Data for this exercise:
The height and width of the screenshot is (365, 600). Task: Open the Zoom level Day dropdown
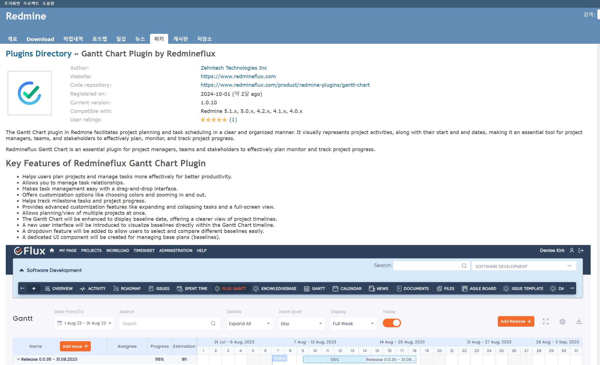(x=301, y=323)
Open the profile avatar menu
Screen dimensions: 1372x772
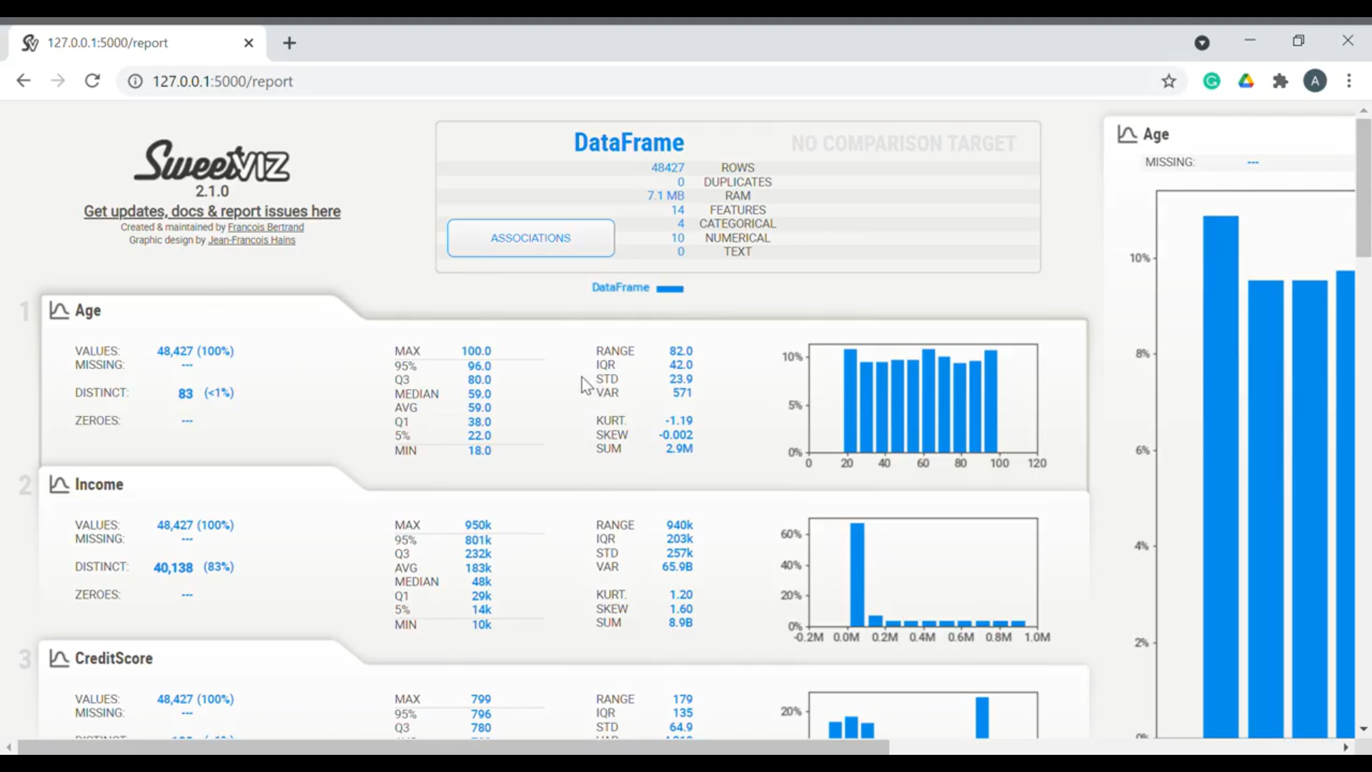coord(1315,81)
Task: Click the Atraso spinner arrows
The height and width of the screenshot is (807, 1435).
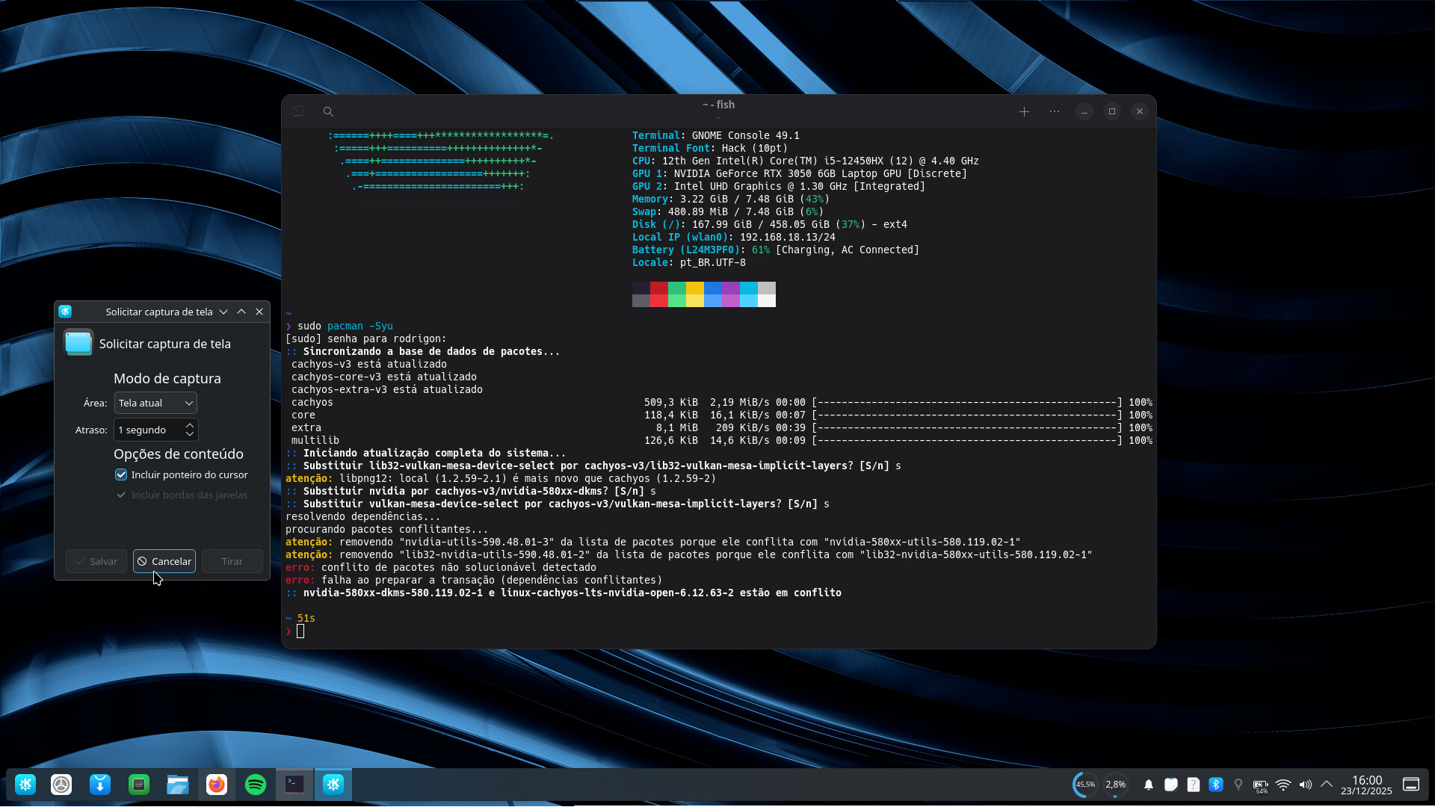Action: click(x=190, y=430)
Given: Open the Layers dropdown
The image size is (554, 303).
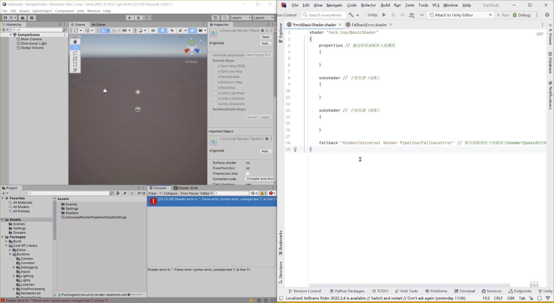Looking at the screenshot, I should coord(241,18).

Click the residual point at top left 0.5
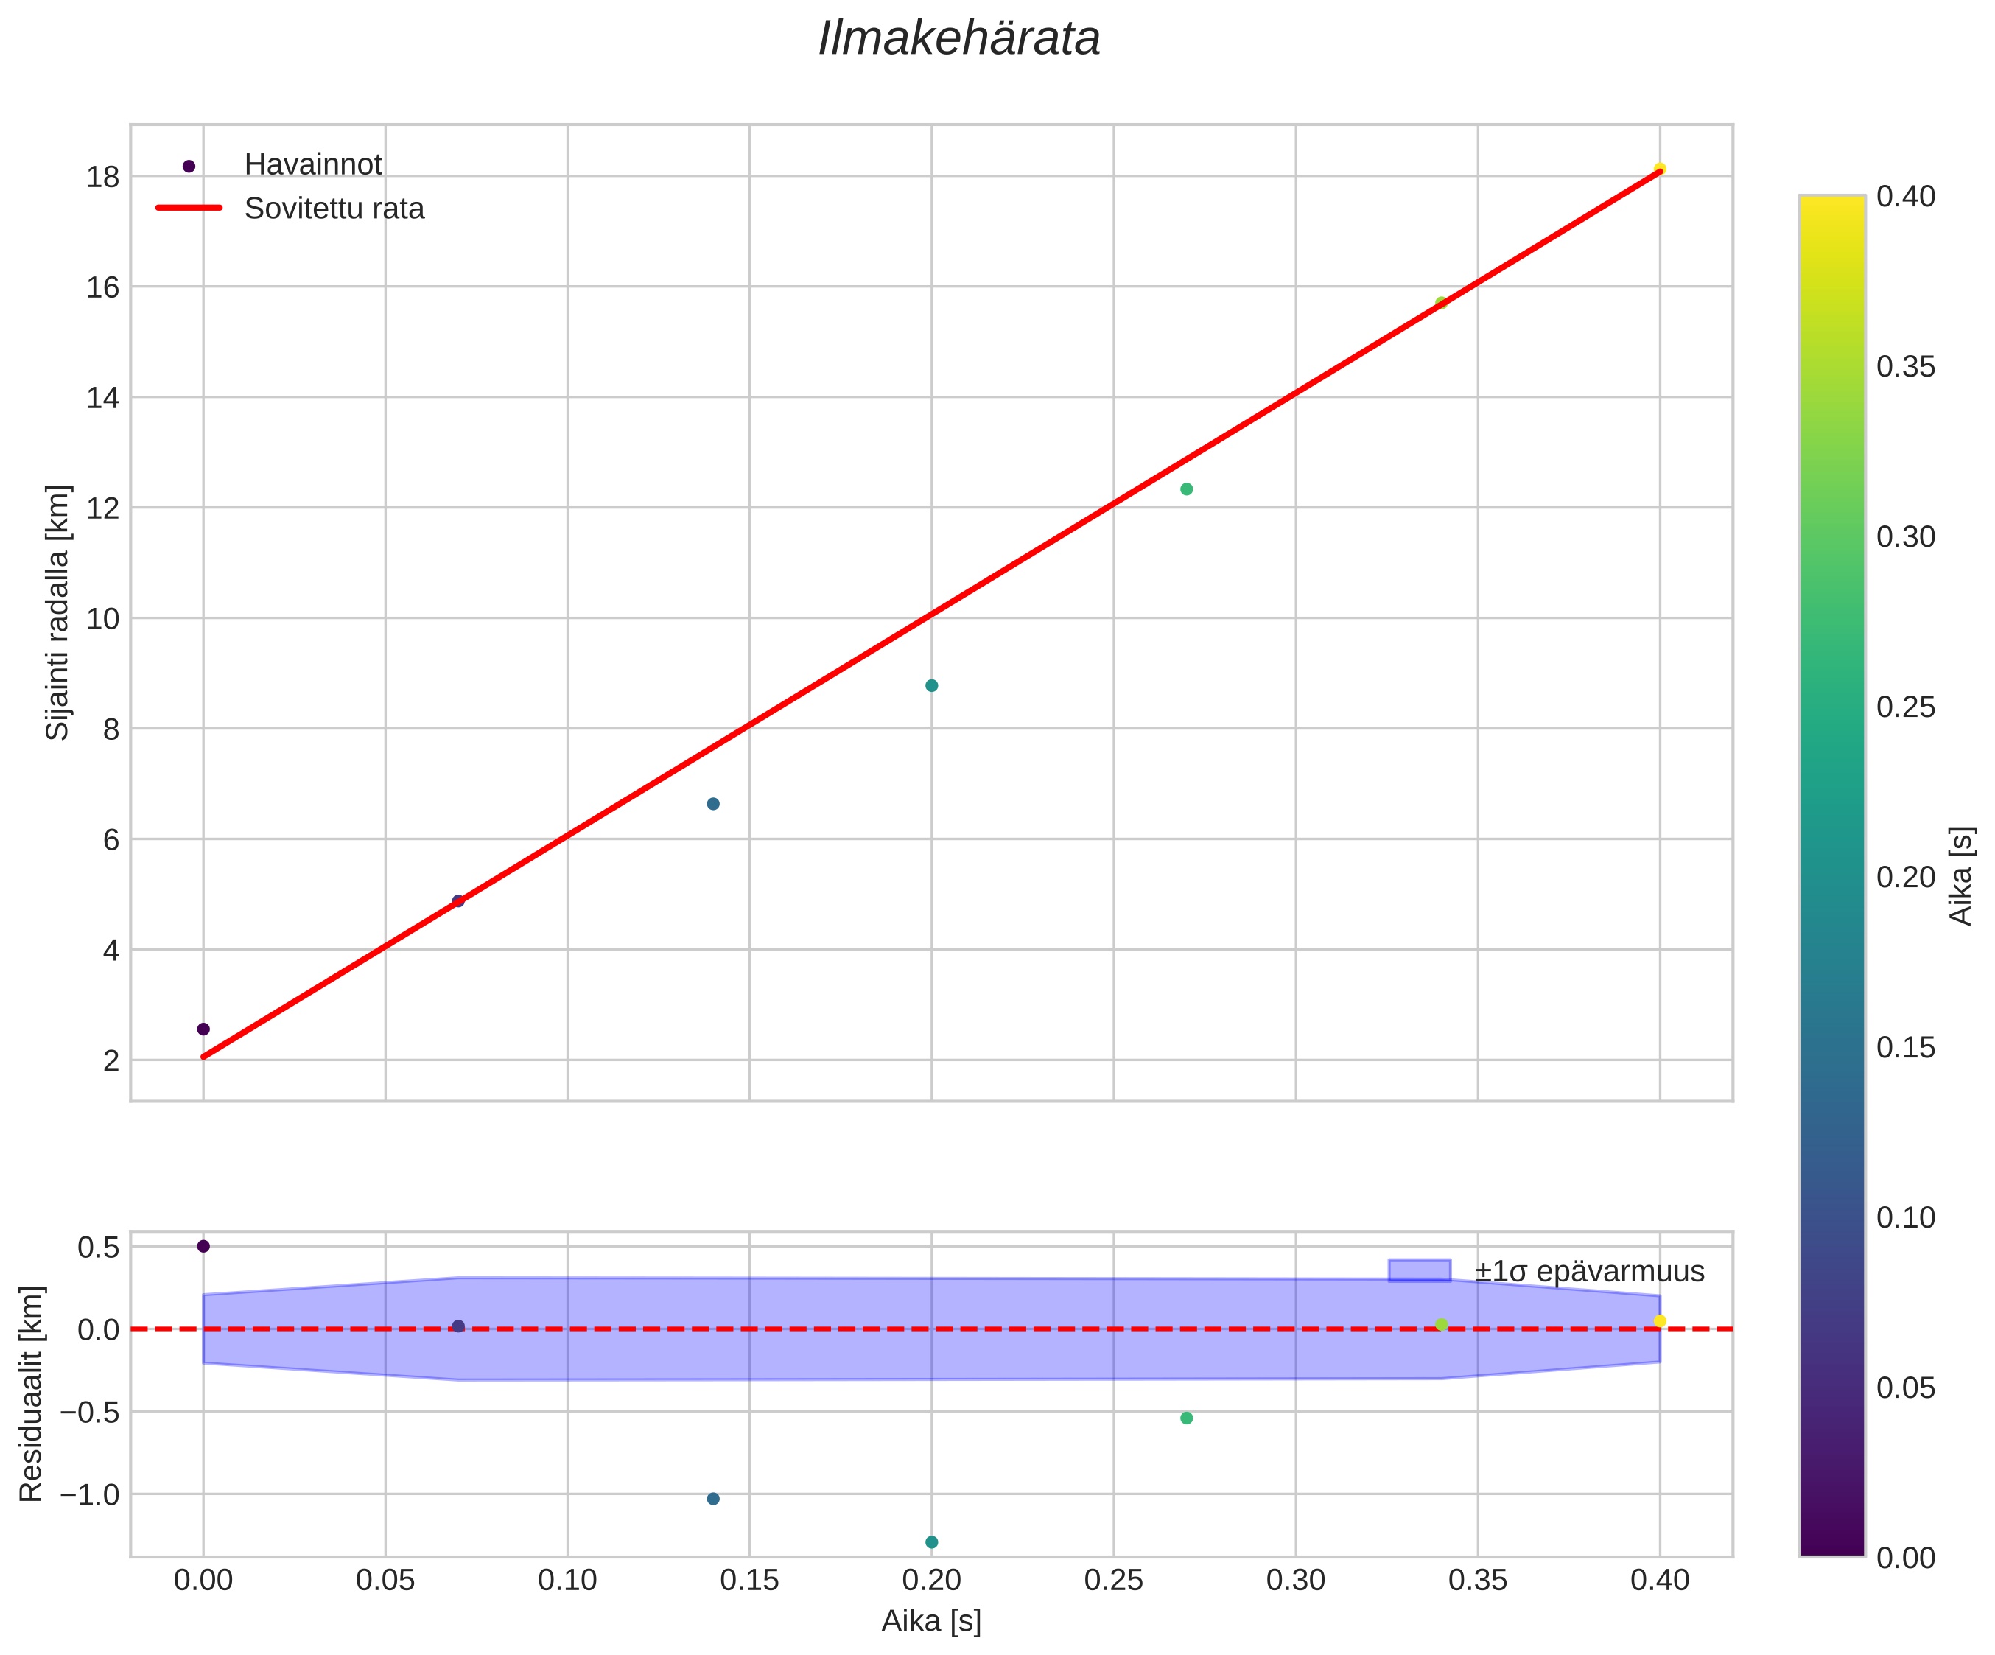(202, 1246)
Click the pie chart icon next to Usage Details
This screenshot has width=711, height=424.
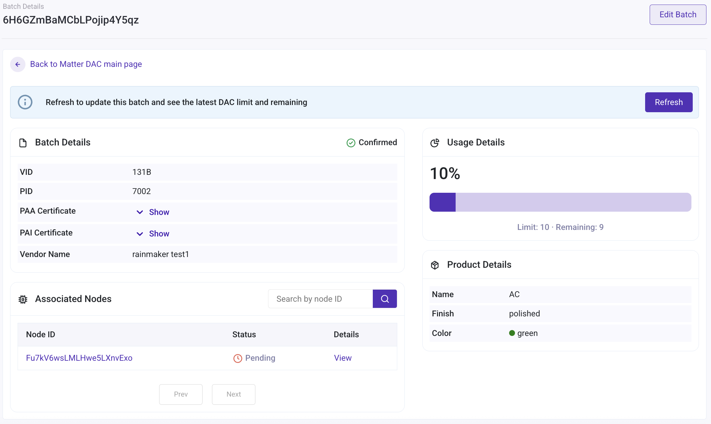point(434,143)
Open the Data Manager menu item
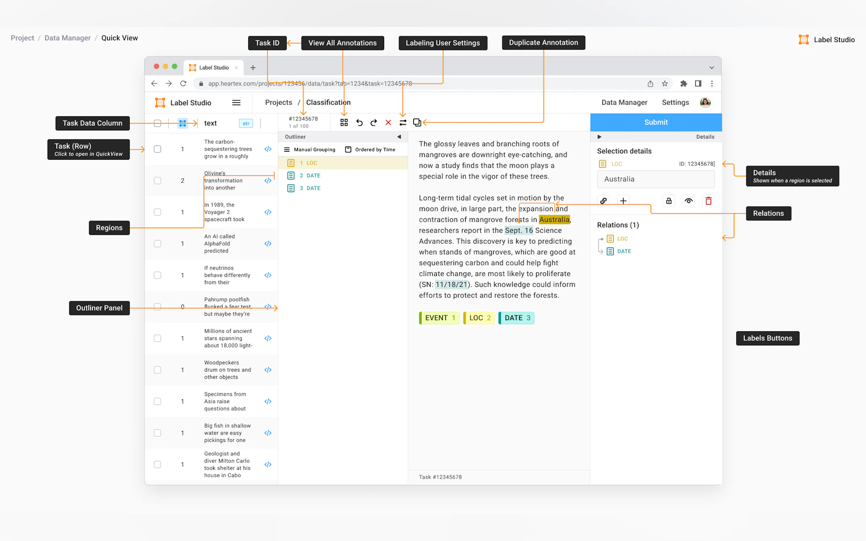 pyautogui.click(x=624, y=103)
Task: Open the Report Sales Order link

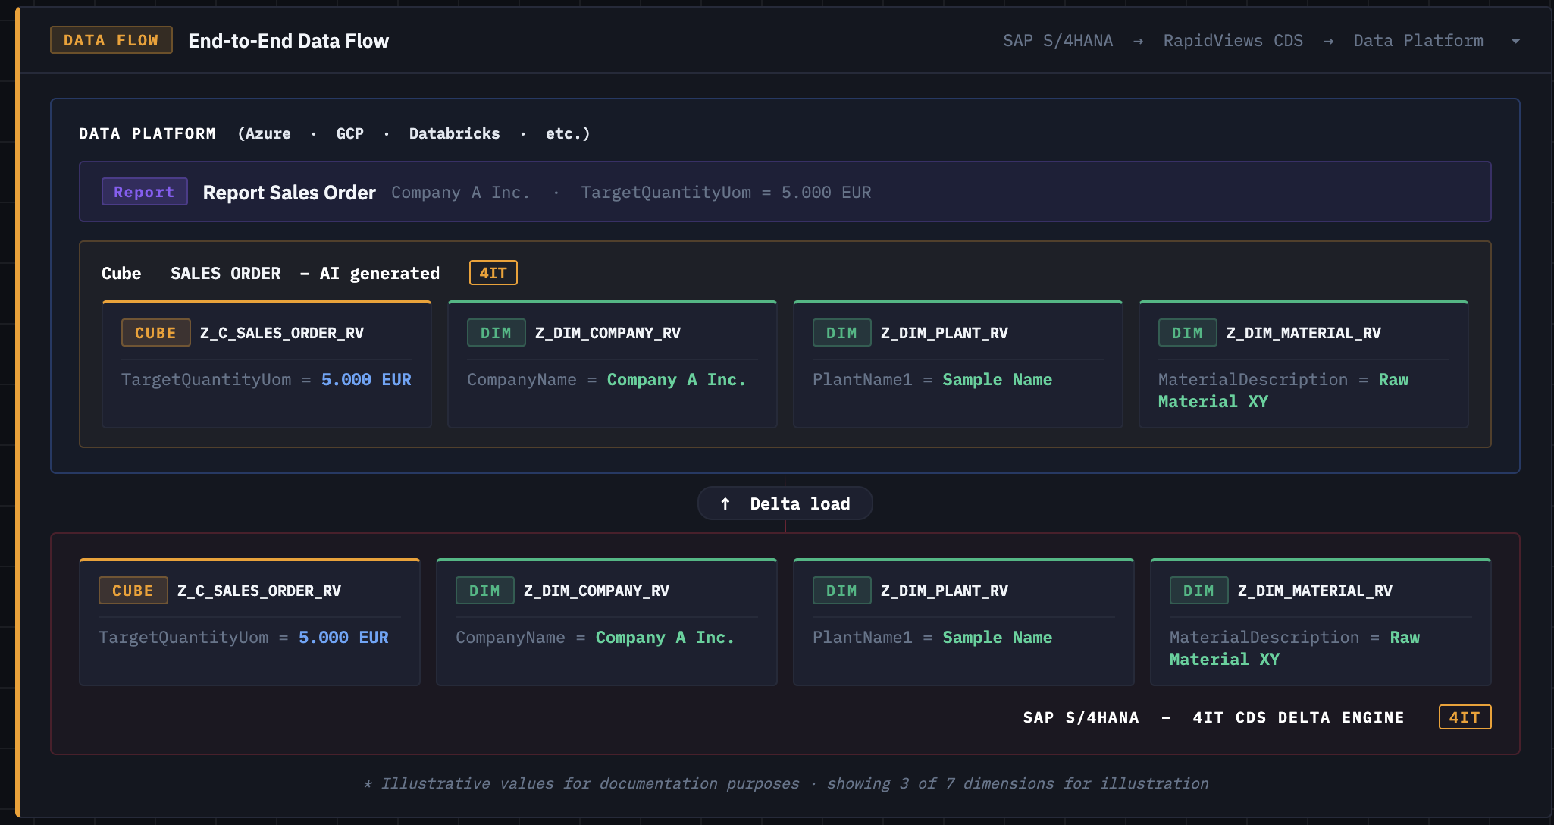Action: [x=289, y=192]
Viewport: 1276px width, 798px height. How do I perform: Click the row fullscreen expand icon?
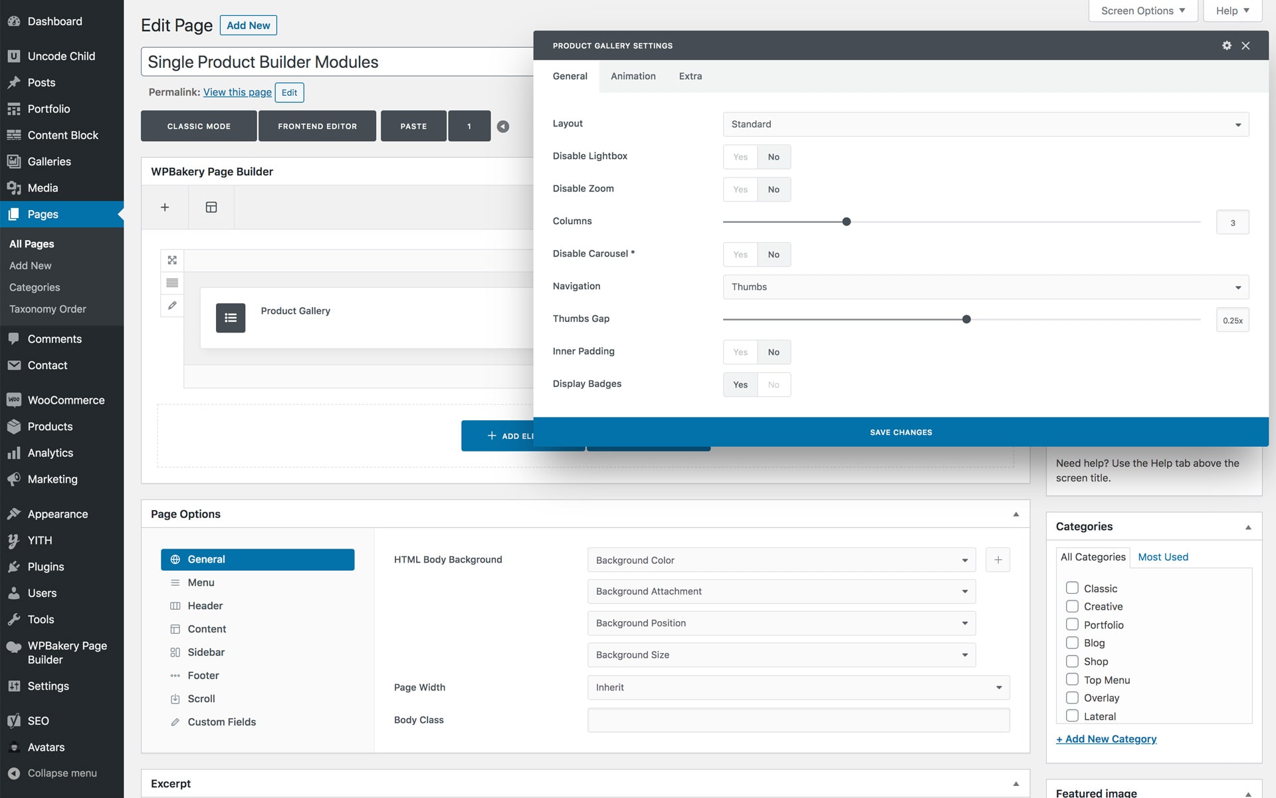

Task: The data above should be returned in full, exactly as written, apart from its images.

Exercise result:
The height and width of the screenshot is (365, 600). Task: Open the Zoom level Day dropdown
(x=301, y=323)
Open the profile avatar menu
Screen dimensions: 1372x772
coord(1315,81)
Task: Click the Atraso spinner arrows
The height and width of the screenshot is (807, 1435).
Action: click(x=190, y=430)
Given: Open the Layers dropdown
The image size is (554, 303).
Looking at the screenshot, I should coord(241,18).

Click the residual point at top left 0.5
(202, 1246)
Click the pie chart icon next to Usage Details
This screenshot has width=711, height=424.
point(434,143)
Open the Data Manager menu item
 pyautogui.click(x=624, y=103)
Task: Open the Report Sales Order link

Action: [x=289, y=192]
Viewport: 1276px width, 798px height. How do I perform: Click the row fullscreen expand icon?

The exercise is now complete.